Reader request: one-way fee shifting

Here’s a request for readers of this site. Some well-placed folks are planning to take up the question of the unfairness of “one-way” fee shifting (plaintiffs collect if they prevail, but defendants don’t, and the definition of what it means to prevail is often itself unfairly stacked). This unfairness might be addressable by turning one-way […]

Here’s a request for readers of this site. Some well-placed folks are planning to take up the question of the unfairness of “one-way” fee shifting (plaintiffs collect if they prevail, but defendants don’t, and the definition of what it means to prevail is often itself unfairly stacked). This unfairness might be addressable by turning one-way fee statutes into two-way; by reverting to a so-called “American” (neither side pays) rule; by working to fix lopsided definitions of what it means to prevail; or by some combination of these approaches. (More: May 31).

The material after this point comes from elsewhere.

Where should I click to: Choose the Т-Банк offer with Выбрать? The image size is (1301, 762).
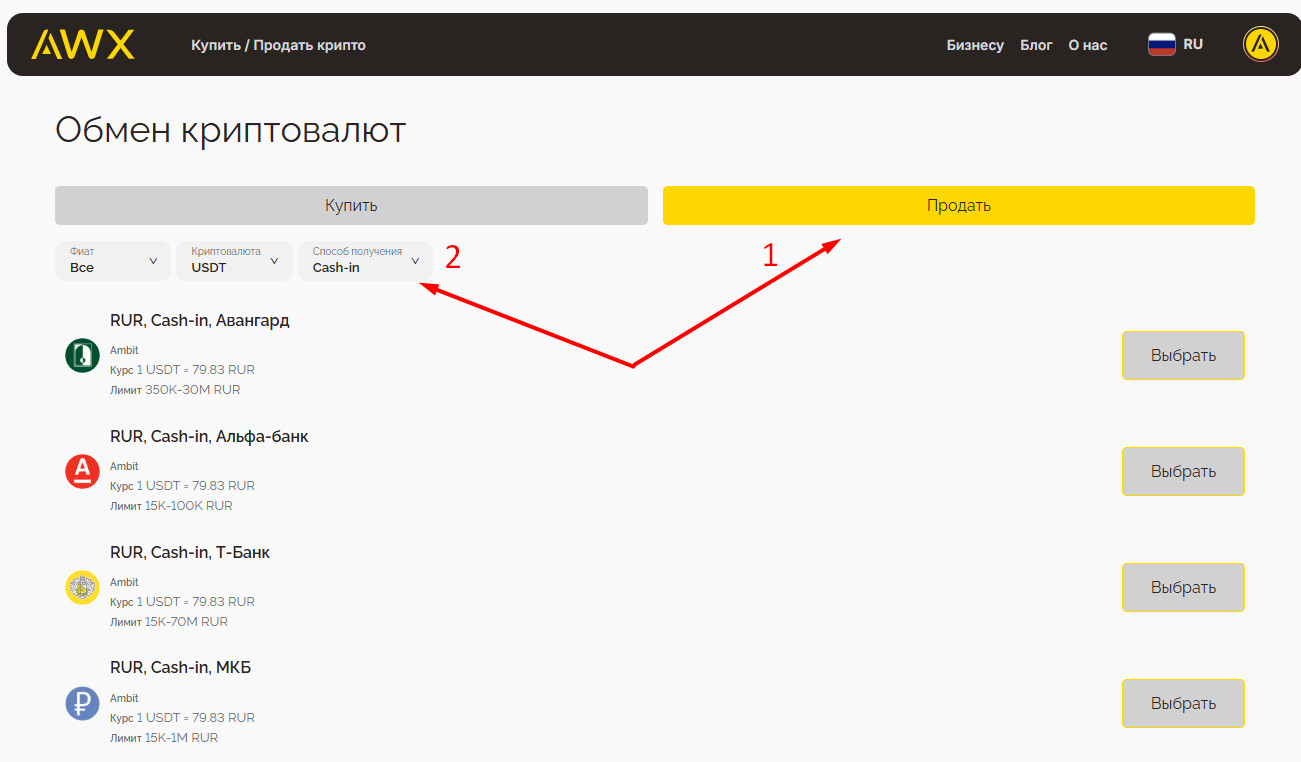pyautogui.click(x=1183, y=587)
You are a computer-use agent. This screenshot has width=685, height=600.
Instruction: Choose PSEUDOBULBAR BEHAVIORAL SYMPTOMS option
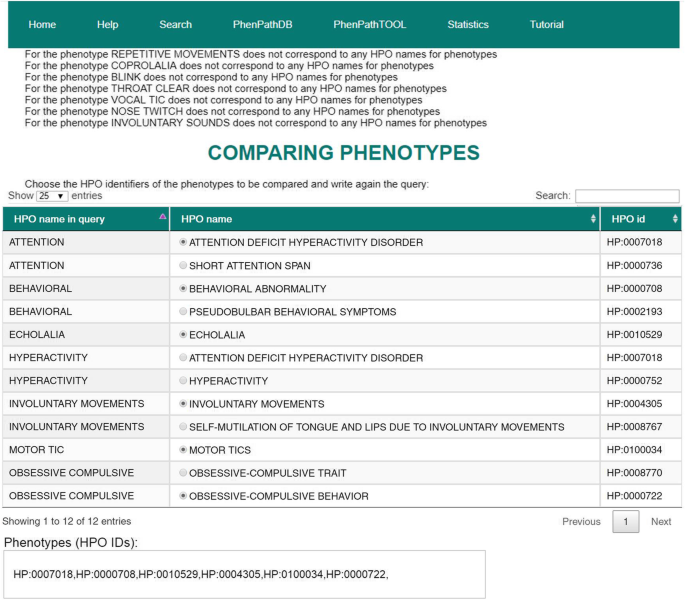click(182, 312)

So here’s the reader request: these folks are in a hurry to line up well documentable case histories of unfairness arising from current federal one-way fee-shifting statutes. Federal only, like this and this, please (not state statutes like this and this and this one). They need the examples within the next couple of days (yes, they should have planned ahead, but I just heard from them now). And, of course, the case histories need to be highly checkable and to exemplify unfairness even in the face of skeptical scrutiny. The best examples will probably already be the subject of existing court opinions or news coverage.

If you’ve got examples, send them along to editor [at] [this-domain-name]. [cross-posted at PointOfLaw.com]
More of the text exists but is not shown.